# Confused, Crypt Cordata var. Rosainberg



## ddavila06 (Jan 31, 2009)

hi guys! i got this plant a good while ago, originally one and then the other one grew off as a runner from it. both looked exaclty the same, with the white markins. i moved them a few times to see where in the tank it would do best to where it is now, however the new leaves on the large plant doesnt have the markings anymore...is that normal? 

also, this crypt in particular is not "thriving"...it grows one new leaf, one old one dies...always the same, so it never has more than 2-3 leafs....

tank: 125 gallon, 2 T5ho 54W 65 & 10k for about 9 hours, 2 more come on from 1-3 or so. no co2. i add iron weekly. substrate is floramax topped with eco. gets some sunlight. 

comments, suggestions, experience very welcomed!


----------



## Seattle_Aquarist (Mar 7, 2008)

Hi ddavila06,

I believe light intensity and ferts may be part of the problem. Crypts are heavy root feeders, if you are not using root tabs it may be time to start. As for the coloration, when it had good color was it in a brighter area of the tank or have plants grown up and are possibly shading it now?


----------



## ddavila06 (Jan 31, 2009)

Seattle, when it was growing well it was almost buried under my becketii lol, i actually bought it and after sometime i though i lost it and then was surpriced to see the two plants growing in that spot. as for root tabs, i only use them with my anubias planted on driftwood above the substrate. 
crypts im growing very succesfully in the same tank conditions include: wendtii green & red, becketii, mohelgamii (spelling), spiralis, balansae (the red vein kind is what G.G. called it) usteriana, walkerii, and possibly some others i missed right now
other crypt not doing so well is ciliata, thats why i thought maybe these two required different conditions...?


----------



## ah^siao (Nov 17, 2004)

This is how mine looks like. Usually the older leaves loses colour.


----------



## ddavila06 (Jan 31, 2009)

ah^siao said:


> This is how mine looks like. Usually the older leaves loses colour.

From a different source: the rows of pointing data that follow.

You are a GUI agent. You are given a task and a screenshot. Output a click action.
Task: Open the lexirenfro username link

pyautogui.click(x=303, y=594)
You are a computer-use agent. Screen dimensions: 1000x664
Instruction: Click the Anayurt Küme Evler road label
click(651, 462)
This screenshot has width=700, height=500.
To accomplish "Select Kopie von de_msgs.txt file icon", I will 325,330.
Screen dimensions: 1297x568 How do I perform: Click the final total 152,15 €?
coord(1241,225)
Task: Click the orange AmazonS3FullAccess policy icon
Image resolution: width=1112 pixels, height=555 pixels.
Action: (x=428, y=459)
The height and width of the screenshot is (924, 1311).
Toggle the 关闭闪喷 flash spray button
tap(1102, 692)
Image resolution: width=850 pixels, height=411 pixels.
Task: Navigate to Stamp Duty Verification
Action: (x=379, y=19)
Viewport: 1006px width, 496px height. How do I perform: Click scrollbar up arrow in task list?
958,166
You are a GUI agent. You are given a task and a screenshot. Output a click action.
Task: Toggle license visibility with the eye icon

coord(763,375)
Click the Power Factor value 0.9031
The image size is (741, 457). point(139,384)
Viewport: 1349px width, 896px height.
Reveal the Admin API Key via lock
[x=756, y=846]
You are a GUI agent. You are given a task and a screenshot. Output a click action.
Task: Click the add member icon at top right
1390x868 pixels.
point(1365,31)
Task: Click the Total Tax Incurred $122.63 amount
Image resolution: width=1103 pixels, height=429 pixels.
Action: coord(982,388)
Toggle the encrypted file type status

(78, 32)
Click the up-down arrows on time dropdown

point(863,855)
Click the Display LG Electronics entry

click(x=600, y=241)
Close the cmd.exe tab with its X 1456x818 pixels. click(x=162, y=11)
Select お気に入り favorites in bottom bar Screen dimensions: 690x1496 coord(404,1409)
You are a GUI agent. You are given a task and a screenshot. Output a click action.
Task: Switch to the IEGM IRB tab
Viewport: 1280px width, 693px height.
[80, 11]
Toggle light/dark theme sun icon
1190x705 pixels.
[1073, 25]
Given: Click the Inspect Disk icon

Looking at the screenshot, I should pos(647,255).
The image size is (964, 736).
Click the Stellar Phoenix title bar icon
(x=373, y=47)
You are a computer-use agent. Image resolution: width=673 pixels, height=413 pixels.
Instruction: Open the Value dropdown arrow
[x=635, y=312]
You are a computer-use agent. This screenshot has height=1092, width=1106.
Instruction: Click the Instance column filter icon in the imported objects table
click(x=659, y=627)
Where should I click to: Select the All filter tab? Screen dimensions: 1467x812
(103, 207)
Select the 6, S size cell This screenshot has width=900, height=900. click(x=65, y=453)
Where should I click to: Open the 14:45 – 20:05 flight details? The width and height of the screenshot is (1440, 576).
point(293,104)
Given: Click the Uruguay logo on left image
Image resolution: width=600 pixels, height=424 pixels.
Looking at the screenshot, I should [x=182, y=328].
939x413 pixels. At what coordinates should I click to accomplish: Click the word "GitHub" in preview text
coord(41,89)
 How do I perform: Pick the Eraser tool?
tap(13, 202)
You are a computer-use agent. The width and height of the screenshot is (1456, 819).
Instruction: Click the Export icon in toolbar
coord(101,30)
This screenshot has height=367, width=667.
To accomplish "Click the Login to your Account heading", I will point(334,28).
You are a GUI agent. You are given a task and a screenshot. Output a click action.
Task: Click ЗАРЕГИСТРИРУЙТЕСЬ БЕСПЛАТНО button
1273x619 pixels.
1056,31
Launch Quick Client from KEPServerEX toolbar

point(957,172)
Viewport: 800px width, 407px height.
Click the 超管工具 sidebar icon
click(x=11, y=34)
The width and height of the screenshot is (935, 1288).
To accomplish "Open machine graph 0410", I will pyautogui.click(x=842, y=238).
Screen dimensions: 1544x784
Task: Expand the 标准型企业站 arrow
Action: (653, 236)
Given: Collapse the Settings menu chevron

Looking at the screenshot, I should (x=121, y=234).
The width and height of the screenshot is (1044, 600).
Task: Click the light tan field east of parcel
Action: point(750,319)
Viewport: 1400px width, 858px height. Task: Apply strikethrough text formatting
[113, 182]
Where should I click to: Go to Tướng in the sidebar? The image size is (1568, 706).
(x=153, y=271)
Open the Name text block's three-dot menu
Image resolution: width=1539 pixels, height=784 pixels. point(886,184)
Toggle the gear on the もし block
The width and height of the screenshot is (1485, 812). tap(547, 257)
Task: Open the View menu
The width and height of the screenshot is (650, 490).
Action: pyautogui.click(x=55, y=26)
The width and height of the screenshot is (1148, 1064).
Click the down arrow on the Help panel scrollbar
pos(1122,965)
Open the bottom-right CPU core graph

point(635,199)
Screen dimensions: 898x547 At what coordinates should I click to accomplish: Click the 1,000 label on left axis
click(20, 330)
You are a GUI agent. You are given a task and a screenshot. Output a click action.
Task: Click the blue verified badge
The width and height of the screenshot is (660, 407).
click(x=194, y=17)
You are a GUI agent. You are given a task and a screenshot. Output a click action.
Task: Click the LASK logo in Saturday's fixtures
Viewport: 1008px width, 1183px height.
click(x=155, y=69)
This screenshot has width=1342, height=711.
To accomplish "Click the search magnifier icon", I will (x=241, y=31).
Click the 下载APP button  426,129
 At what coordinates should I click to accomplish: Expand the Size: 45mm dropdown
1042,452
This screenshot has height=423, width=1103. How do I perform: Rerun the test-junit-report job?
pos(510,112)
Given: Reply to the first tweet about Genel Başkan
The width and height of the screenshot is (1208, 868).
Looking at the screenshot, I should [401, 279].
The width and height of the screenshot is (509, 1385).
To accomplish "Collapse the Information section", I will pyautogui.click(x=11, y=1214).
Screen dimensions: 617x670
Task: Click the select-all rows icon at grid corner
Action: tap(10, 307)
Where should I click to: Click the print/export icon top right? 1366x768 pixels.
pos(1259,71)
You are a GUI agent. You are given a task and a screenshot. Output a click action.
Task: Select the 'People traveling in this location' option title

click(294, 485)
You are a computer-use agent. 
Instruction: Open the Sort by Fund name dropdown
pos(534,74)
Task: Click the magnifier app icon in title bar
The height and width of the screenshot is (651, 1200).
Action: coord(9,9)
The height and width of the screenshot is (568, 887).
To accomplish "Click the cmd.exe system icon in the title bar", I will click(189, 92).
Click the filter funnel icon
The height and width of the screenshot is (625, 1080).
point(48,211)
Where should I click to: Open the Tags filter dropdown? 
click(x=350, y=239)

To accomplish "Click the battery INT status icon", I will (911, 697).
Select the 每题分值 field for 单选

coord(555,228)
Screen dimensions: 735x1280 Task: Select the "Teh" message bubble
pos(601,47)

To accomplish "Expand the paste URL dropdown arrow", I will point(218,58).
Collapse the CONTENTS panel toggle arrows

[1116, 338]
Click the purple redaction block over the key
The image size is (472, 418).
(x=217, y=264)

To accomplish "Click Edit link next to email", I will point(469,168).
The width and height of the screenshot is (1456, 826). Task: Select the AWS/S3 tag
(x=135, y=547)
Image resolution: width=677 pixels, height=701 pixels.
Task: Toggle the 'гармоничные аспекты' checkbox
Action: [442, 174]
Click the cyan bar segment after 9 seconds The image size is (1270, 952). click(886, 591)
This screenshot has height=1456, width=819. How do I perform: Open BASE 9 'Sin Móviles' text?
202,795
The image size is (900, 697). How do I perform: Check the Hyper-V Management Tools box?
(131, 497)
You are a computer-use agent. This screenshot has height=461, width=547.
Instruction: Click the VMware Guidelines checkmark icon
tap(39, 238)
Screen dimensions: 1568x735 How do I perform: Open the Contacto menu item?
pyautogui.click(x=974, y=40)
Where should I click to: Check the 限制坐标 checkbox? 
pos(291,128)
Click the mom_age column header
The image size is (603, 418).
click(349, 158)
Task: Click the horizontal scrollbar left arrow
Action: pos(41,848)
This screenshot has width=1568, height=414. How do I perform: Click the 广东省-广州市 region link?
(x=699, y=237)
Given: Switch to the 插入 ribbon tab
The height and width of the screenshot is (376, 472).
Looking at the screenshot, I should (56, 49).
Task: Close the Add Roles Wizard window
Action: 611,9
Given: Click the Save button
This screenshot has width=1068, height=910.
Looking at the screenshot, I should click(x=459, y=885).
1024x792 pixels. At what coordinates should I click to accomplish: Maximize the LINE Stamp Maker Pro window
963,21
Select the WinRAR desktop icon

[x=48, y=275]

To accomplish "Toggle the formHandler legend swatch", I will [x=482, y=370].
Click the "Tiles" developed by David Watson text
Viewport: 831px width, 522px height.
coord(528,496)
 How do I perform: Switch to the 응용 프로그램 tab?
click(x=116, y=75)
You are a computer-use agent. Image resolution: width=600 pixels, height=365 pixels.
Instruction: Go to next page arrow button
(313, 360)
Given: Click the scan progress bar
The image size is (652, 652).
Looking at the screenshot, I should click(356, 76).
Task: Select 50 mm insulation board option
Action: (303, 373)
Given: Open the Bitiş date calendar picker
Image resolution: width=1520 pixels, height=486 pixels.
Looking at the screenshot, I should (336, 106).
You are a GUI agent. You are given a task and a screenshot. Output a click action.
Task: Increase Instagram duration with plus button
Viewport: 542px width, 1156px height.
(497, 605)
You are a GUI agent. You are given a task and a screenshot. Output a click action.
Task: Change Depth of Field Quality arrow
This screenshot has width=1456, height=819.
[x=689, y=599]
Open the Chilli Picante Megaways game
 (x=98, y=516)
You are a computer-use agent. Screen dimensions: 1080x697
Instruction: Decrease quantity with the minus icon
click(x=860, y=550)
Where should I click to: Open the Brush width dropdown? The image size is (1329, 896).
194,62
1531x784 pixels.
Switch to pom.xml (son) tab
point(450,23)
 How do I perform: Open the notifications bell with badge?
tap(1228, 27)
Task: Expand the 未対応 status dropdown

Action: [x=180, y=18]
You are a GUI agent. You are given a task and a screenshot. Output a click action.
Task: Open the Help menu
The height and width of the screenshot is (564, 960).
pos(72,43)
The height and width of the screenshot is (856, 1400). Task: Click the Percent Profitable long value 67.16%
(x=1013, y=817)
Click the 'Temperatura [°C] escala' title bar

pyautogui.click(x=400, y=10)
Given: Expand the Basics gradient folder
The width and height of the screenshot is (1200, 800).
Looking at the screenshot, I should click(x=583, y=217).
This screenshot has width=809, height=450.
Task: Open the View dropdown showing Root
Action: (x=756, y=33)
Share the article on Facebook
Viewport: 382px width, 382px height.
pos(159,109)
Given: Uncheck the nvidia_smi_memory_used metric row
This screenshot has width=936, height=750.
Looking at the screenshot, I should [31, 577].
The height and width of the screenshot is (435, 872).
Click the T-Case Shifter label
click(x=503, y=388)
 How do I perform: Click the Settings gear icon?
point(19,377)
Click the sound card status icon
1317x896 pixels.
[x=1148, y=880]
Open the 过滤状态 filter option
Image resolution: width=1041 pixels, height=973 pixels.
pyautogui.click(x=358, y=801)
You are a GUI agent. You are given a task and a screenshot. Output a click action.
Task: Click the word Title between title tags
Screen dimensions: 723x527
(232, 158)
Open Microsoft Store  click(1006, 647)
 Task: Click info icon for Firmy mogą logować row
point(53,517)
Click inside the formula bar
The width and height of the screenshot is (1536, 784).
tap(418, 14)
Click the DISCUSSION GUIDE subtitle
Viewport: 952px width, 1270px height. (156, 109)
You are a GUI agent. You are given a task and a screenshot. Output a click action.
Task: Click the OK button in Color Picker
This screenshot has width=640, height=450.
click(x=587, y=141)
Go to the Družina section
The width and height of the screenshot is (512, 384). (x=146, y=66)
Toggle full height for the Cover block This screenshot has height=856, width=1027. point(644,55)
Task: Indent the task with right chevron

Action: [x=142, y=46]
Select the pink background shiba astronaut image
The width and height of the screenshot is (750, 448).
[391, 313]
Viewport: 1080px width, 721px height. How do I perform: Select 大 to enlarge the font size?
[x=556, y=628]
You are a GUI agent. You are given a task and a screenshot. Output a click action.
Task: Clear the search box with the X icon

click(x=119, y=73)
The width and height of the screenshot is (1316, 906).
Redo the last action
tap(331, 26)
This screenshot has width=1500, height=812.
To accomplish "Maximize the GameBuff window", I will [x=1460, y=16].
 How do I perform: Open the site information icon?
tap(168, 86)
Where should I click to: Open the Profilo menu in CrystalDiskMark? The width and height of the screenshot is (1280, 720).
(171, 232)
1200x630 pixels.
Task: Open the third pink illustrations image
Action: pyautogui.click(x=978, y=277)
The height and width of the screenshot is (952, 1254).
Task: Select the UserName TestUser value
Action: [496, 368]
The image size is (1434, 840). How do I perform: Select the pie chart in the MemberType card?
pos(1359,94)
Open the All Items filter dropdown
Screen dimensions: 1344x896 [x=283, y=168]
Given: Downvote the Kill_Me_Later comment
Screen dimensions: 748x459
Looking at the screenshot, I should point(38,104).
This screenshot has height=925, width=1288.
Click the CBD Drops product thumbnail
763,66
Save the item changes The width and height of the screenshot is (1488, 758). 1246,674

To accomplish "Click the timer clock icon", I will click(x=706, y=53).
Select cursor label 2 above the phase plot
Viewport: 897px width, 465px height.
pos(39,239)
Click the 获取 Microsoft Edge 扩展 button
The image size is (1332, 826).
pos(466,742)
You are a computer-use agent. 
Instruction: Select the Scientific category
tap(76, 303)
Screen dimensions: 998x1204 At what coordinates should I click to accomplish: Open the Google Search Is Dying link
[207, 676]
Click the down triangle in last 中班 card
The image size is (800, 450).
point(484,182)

ahhhhhhh! thank you for the reply!!! so some leaves come out like that, mine are all fairly new though, oh well, who cares. now, your plant is much larger and looks rather healthy, what is the secret?


----------



## ah^siao (Nov 17, 2004)

This was about 9months ago when i took the picture. Try not to shift the plant around too much. 
I'm using ADA Multi-bottom long as well. Usually i trim away the older leaves and it takes quite long to grow out new ones. Usually the new leaves will have the pink veins. By the way I'm using a 150W MH.


----------